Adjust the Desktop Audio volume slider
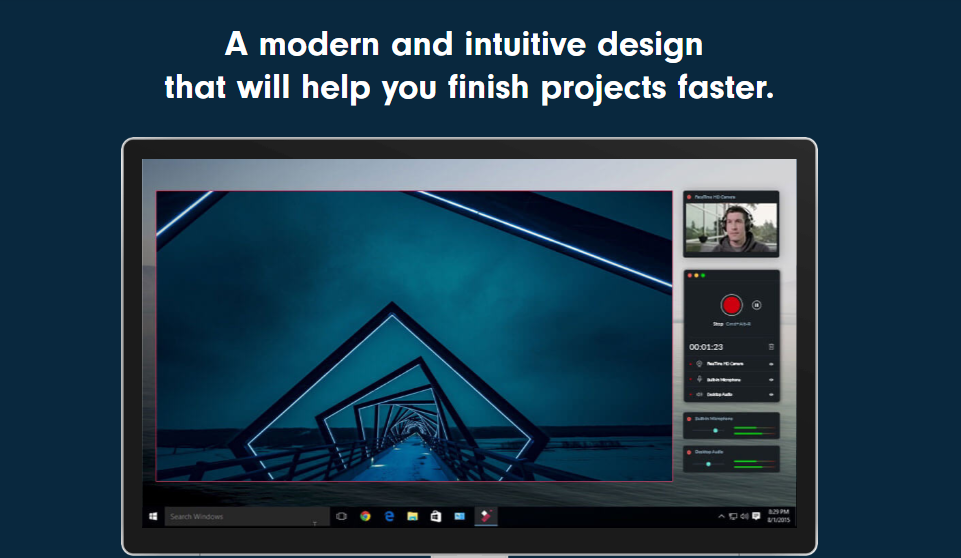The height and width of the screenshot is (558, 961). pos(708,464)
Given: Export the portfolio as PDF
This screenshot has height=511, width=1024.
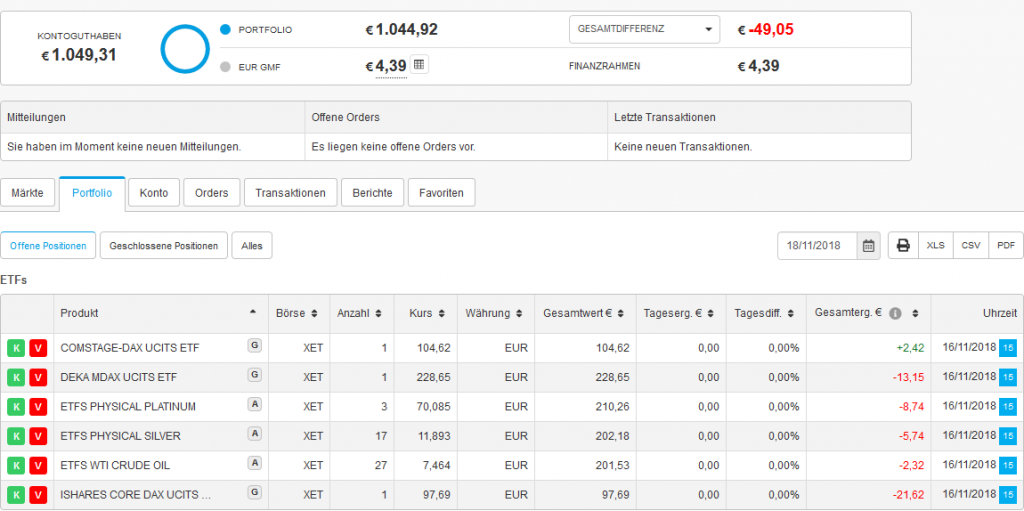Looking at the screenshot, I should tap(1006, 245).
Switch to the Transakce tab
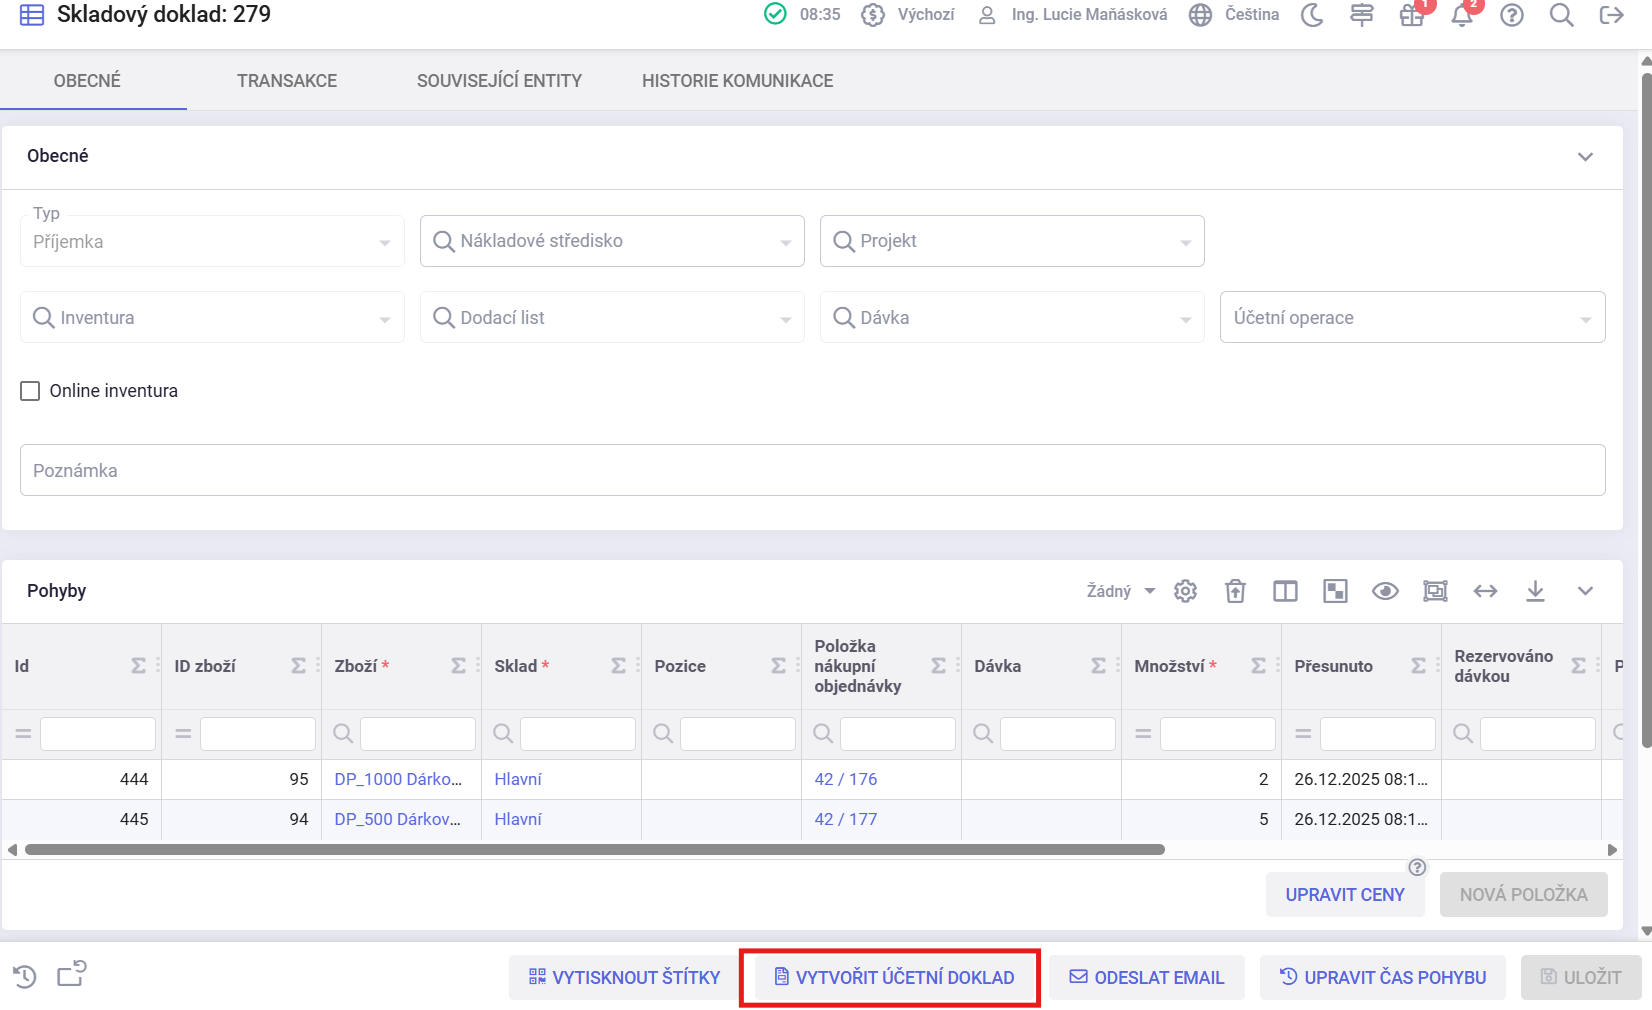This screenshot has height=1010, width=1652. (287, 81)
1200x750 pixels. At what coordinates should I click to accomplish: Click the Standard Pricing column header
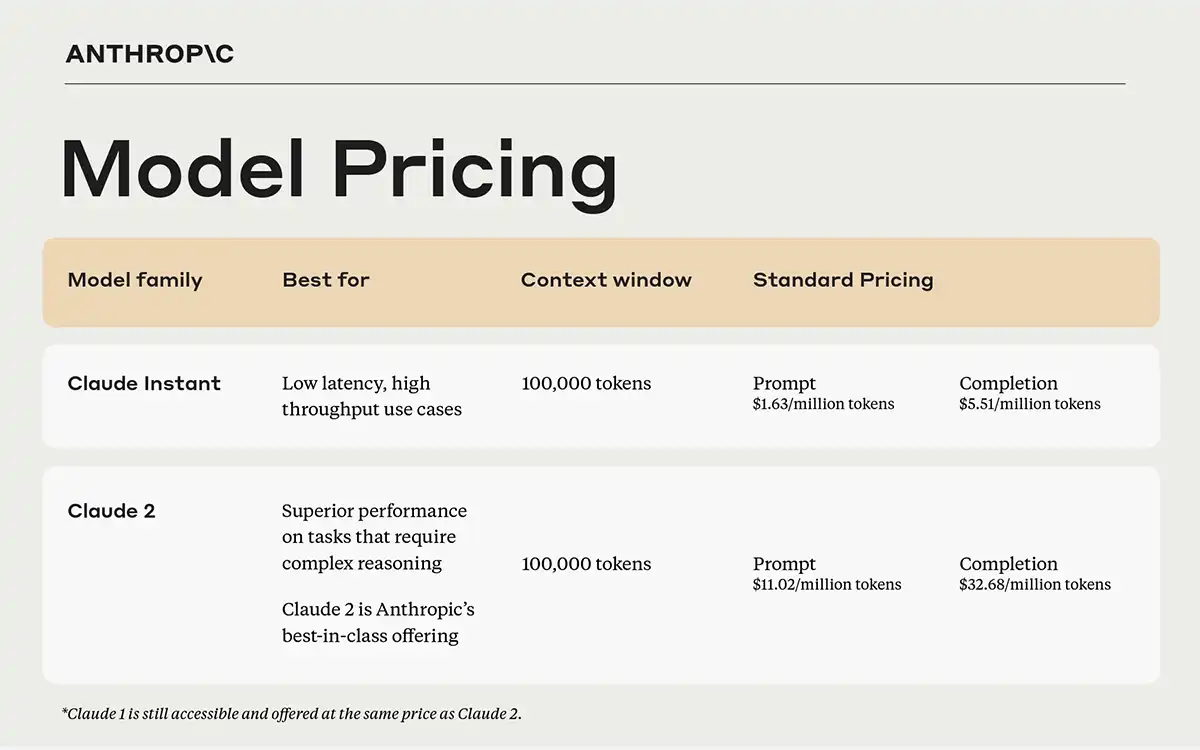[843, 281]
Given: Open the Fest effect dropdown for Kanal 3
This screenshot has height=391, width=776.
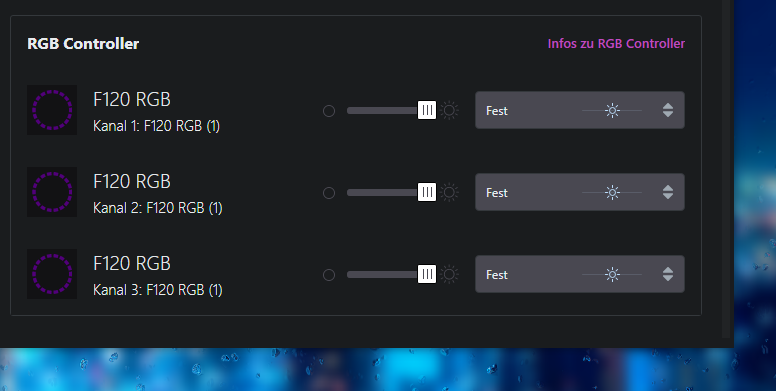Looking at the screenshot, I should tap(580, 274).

» Instructions to follow
Set down the data again, exactly, without images.

» Answer section
Adjust the Desktop Audio volume slider
The height and width of the screenshot is (558, 961). pos(708,464)
Given: Export the portfolio as PDF
This screenshot has height=511, width=1024.
Looking at the screenshot, I should tap(1006, 245).
Switch to the Transakce tab
This screenshot has height=1010, width=1652. (287, 81)
1200x750 pixels. At what coordinates should I click to accomplish: Click the Standard Pricing column header
[843, 281]
Given: Open the Fest effect dropdown for Kanal 3
This screenshot has height=391, width=776.
Looking at the screenshot, I should tap(580, 274).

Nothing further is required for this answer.